Invece la sceneggiatura, scritta dal regista insieme a Giovanni Bognetti, si ricorda del musical solo in tracce risultando molto debole e presentando notevoli problemi di scrittura: probabilmente diverse revisioni hanno reso necessario l’aggiunta di un presunto elemento comico di rinforzo rappresentato dal Donato La Vopa interpretato da Dino Abbrescia, elemento che però rimane macchinoso sia come personaggio che per l’utilizzo narrativo che se ne fa nel corso del racconto, risultando in finale solo pleonastico e posticcio. Anche la presenza (scarsa a livello scenico) di un Diego Abatantuono, incapace ormai di fare anche il più piccolo birignao. di quelli cui ci aveva abituato nell’era Salvatores, pur rimanendo spesso in scena quasi come un Golem senza senso, non aiuta. La questione principale è che in un copione mal scritto, con sul groppone pure diversi personaggi mal delineati, non si capisce perché due genitori progressisti debbano rivelarsi come i peggiori omofobi di questo mondo, senza che questo venga spiegato a dovere, ma imposto solo a mo’ di dogma.
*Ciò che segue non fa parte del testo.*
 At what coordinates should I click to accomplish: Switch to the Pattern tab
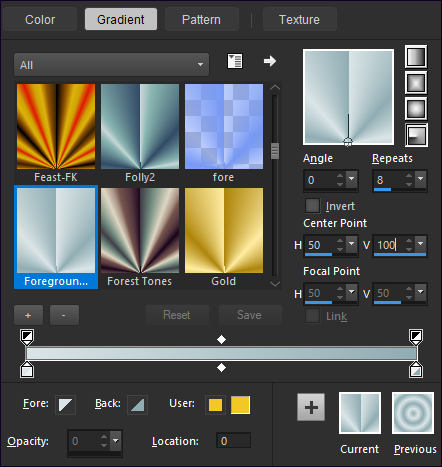click(201, 20)
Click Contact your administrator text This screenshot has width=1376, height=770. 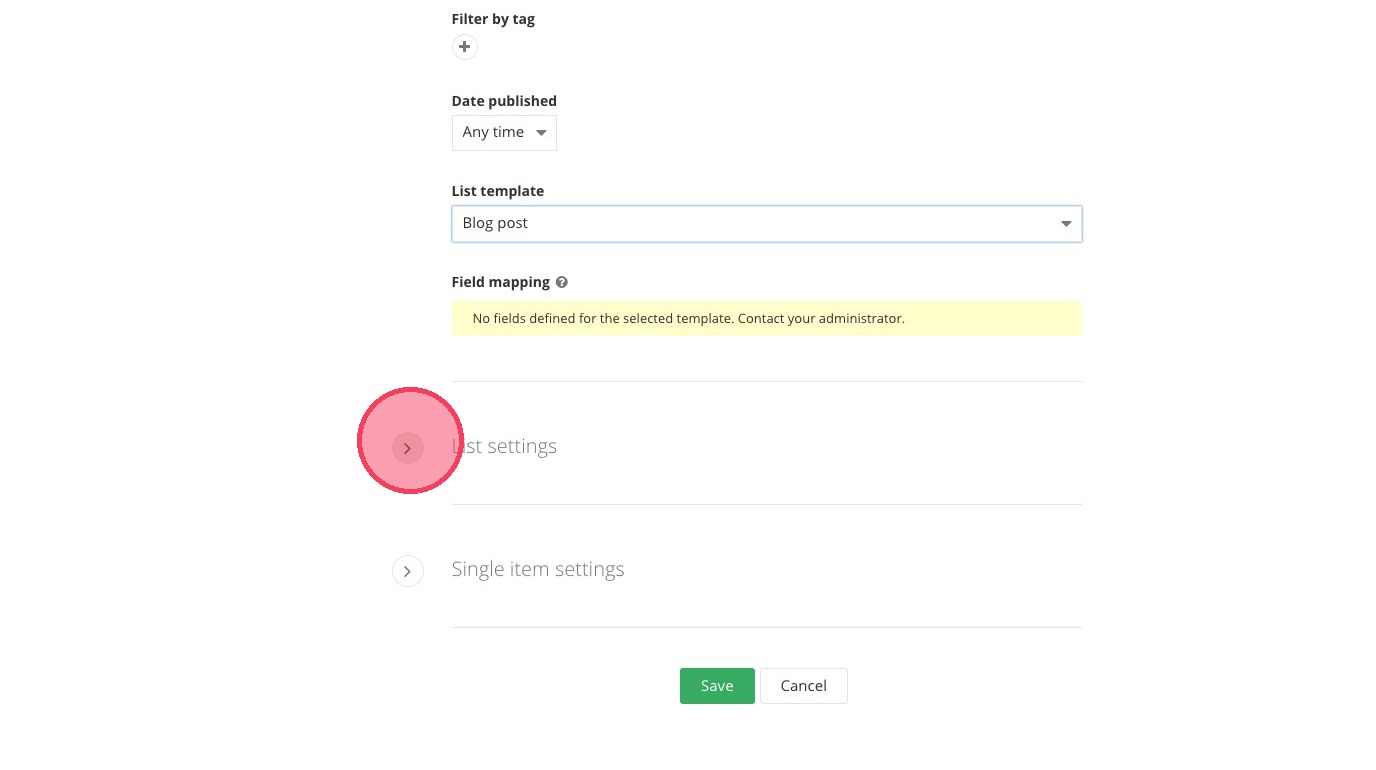pyautogui.click(x=823, y=319)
I due giovani protagonisti ce la mettono tutta, come anche la giovane Beatrice Arnera, pur in un personaggio, quello della ex di Antonio, privo di significato e spessore.
Neanche il finale, sulle note di “Don’t leave me this way”, riesce a riscattare il risultato, anzi, come parentesi e citazione “musical”, finisce per affossarlo ancor di più, istillandoci la domanda: perché?!